Nat Commun. 2026 Jun 22.
Huaiyan Chen,
Peihua Long,
Zhe Wang,
Ruoheng Du,
Chagui Zheng,
Zhuo Li,
Yihuan Xu,
Qiaozhen Peng,
Xuesong Sui,
Yanyu Sui,
Xiang Jiang,
Qin Li,
Lu Gao.
Parturition depends on precise communication between the mother and fetus. While fetal lung signals are known to help initiate labor, the role of the placenta has remained unclear. Here we show that in steroid receptor coactivator (Src)-1 and -2 double-knockout mice, reduced placental amine oxidase, copper-containing 1 (Aoc1) leads to increased spermidine levels. In trophoblast cells, spermidine induces autophagy via hypusination of eukaryotic translation initiation factor 5 A (EIF5A), reducing estrogen and prostaglandin production.
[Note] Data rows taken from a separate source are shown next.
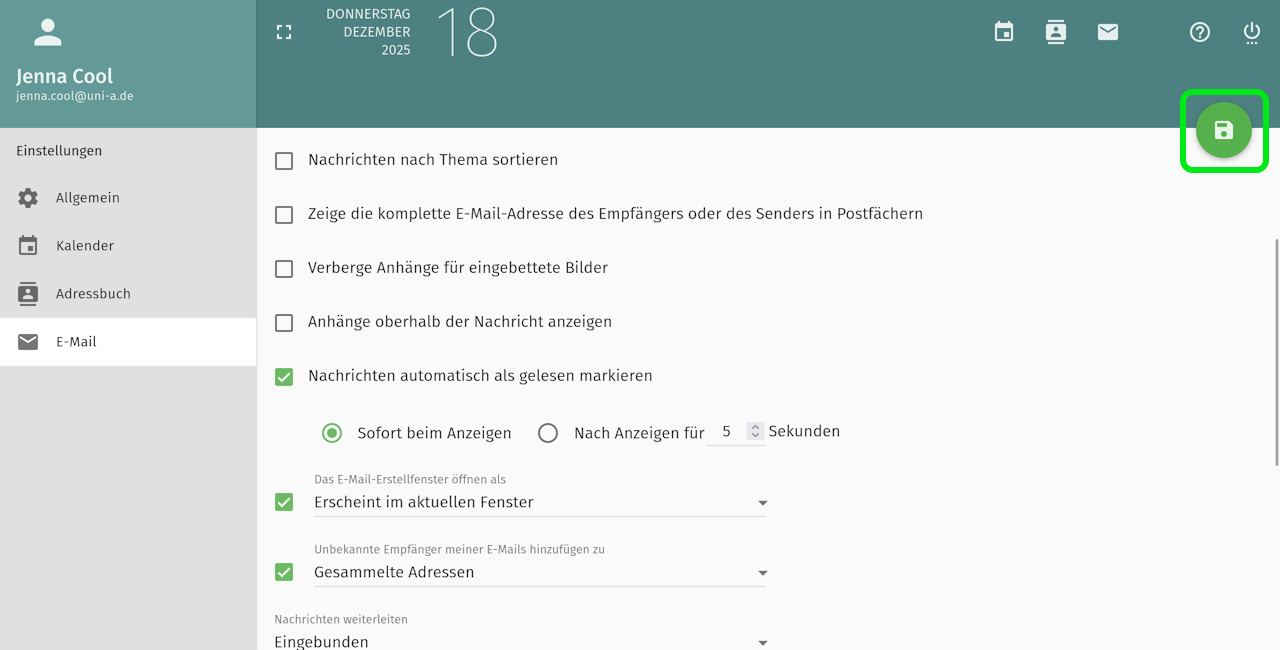The image size is (1280, 650).
Task: Go to Allgemein settings
Action: 88,198
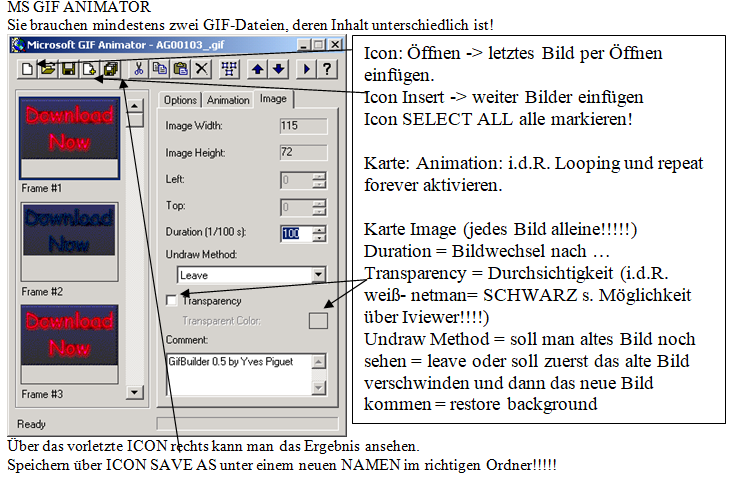This screenshot has height=491, width=749.
Task: Delete the frame with the X icon
Action: [201, 68]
Estrogen reciprocally increases Aoc1 expression via estrogen receptor-α (ERα) in concert with SRC-1/2, forming a feedback loop maintaining placental autophagy homeostasis. AOC1 levels are elevated in preterm labor placentas from both mice and humans. Placenta-specific Aoc1 knockout dramatically delays labor by increasing trophoblast autophagy. Importantly, spermidine supplementation rescues inflammation-induced preterm labor in mice. Our findings reveal that placental AOC1-spermidine-EIF5A-autophagy axis is essential for parturition timing and offer a potential therapeutic strategy for preterm birth.